----- RECORDS FOR THE TASK
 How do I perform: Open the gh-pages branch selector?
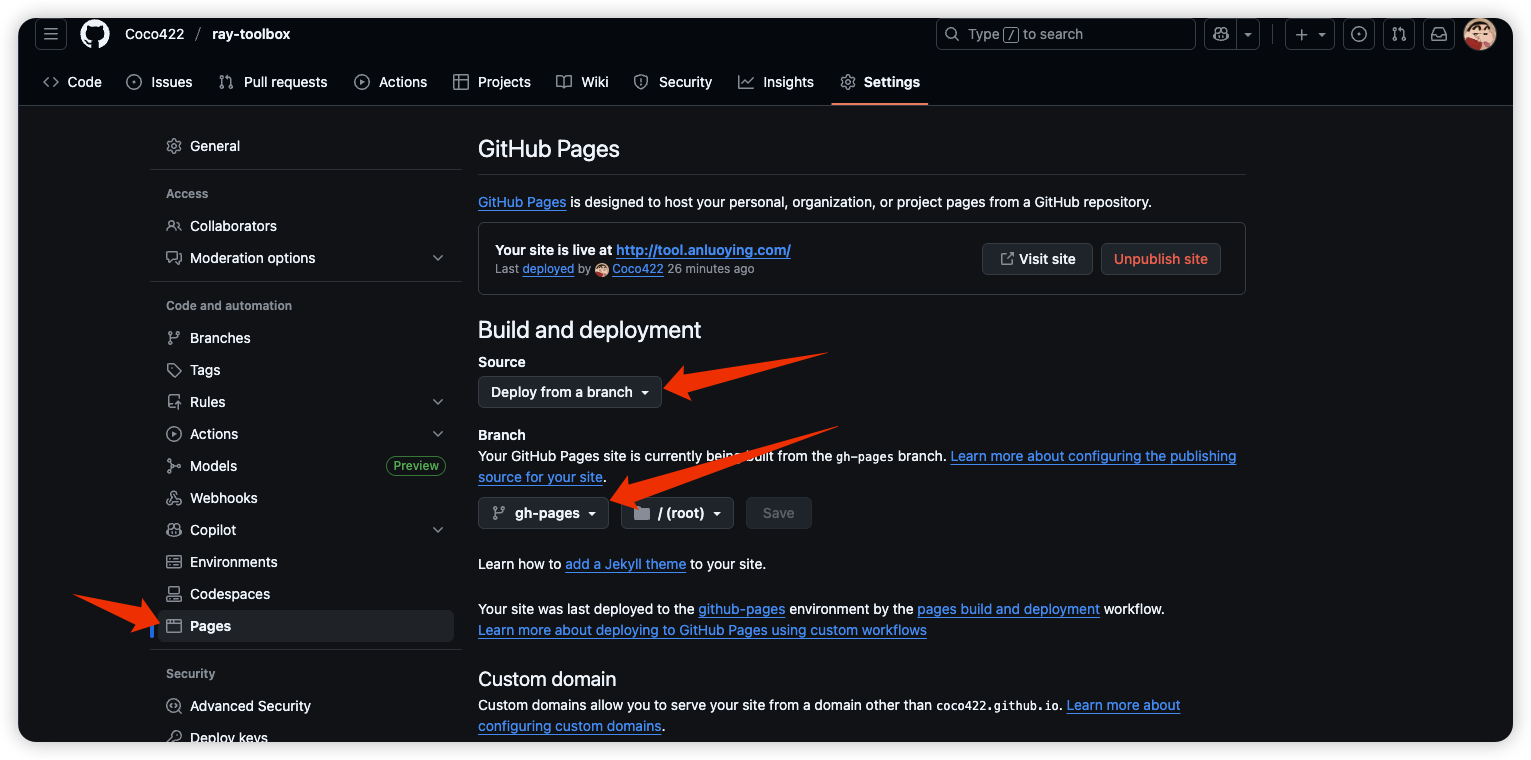[544, 513]
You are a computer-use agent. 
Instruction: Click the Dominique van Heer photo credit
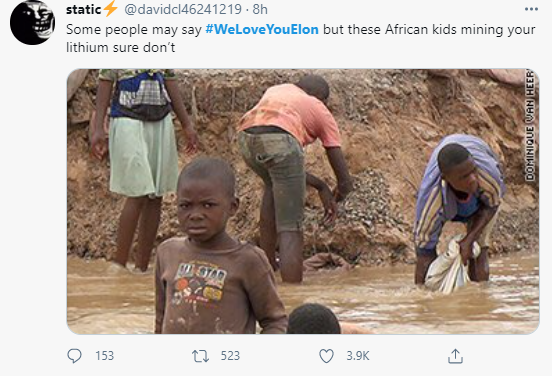pos(530,125)
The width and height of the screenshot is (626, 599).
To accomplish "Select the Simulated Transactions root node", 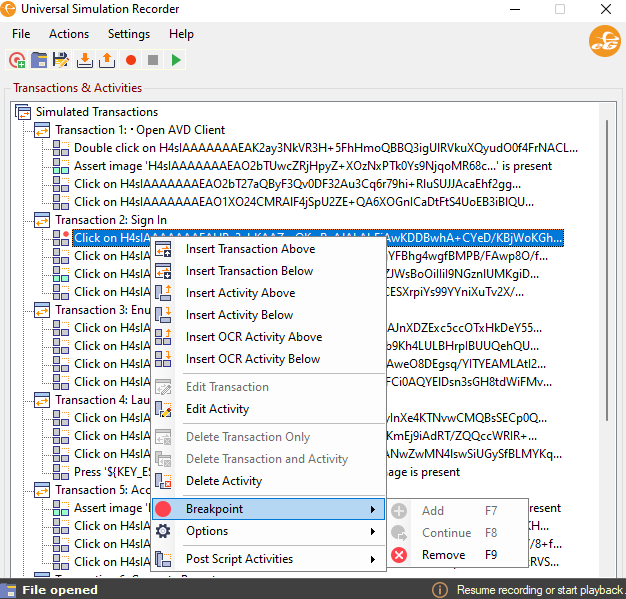I will click(x=96, y=112).
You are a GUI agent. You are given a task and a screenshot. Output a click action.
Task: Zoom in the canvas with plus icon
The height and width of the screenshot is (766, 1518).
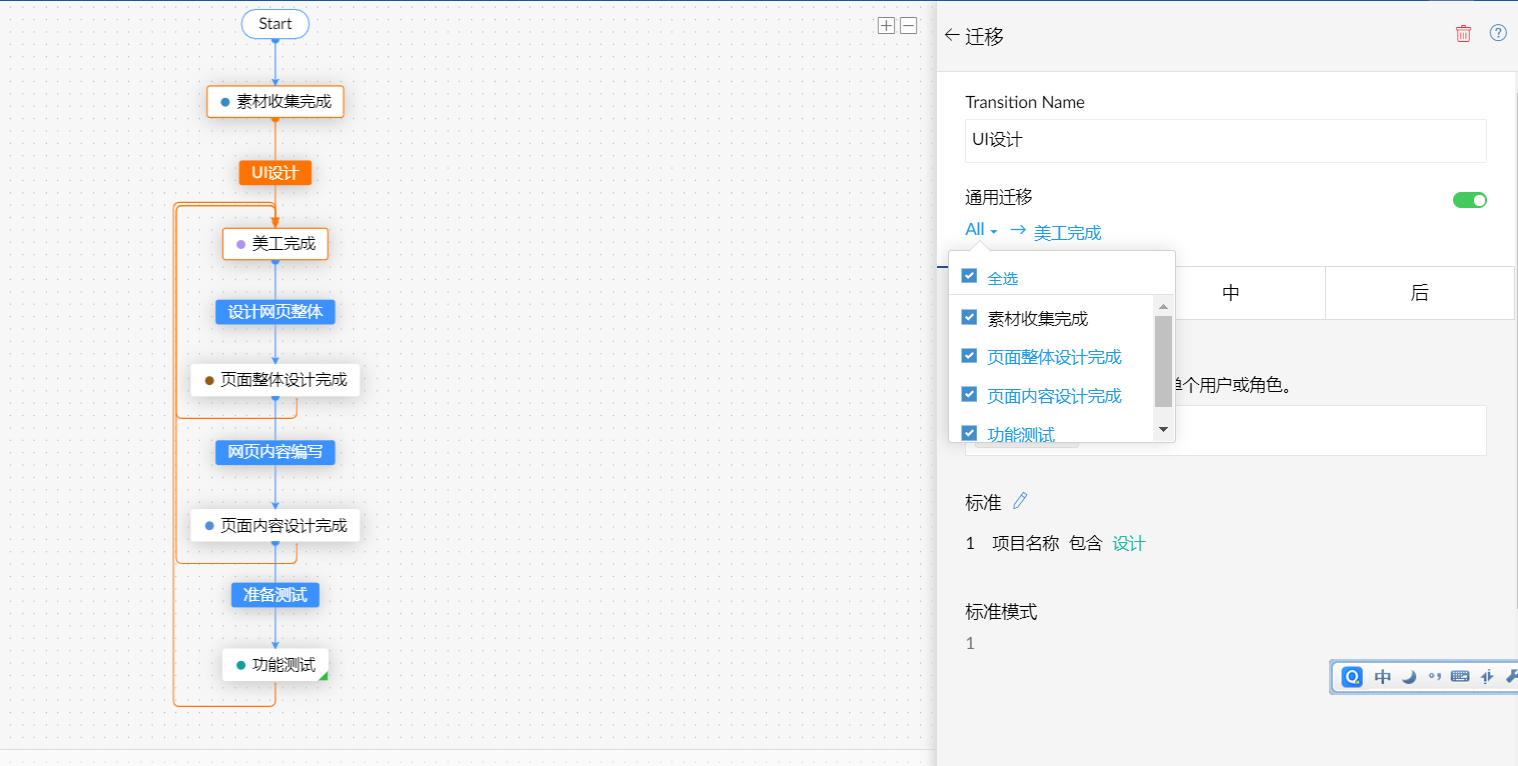tap(886, 26)
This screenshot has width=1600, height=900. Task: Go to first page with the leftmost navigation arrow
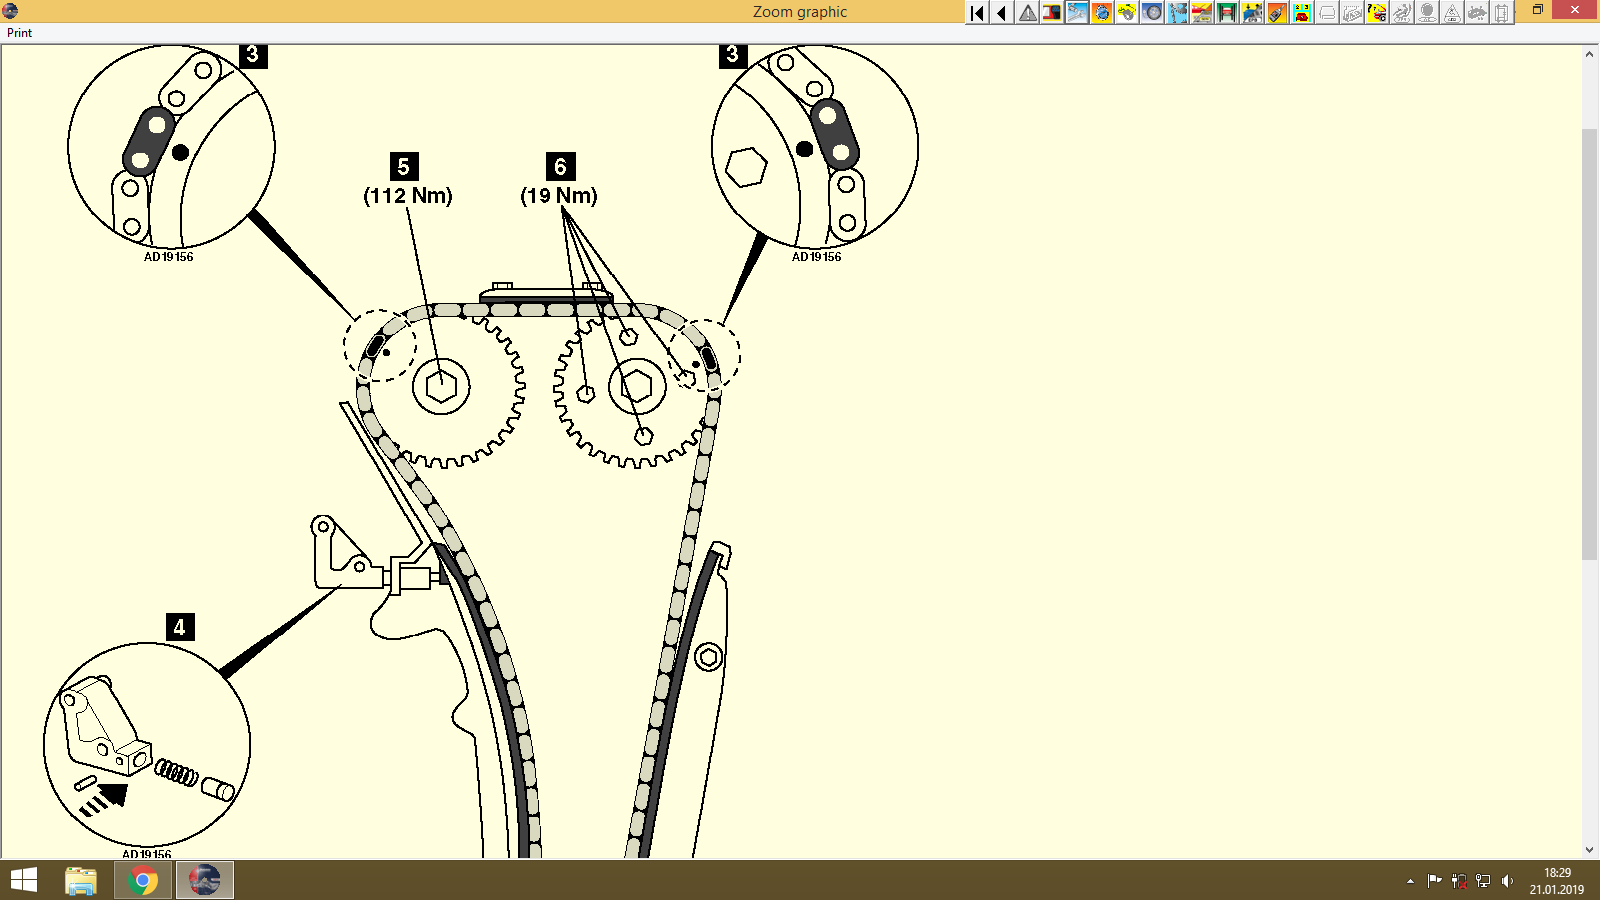(x=976, y=13)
----------
### DIRECTION:
Revise the stretch from the line that contains "This screenshot has" through the end of the entries, replacing "leftmost" with "far-left" and leaving everything else unchanged. Omit the pictures from your answer.

### RESULT FOR THIS EXERCISE:
This screenshot has width=1600, height=900. Task: Go to first page with the far-left navigation arrow
(x=976, y=13)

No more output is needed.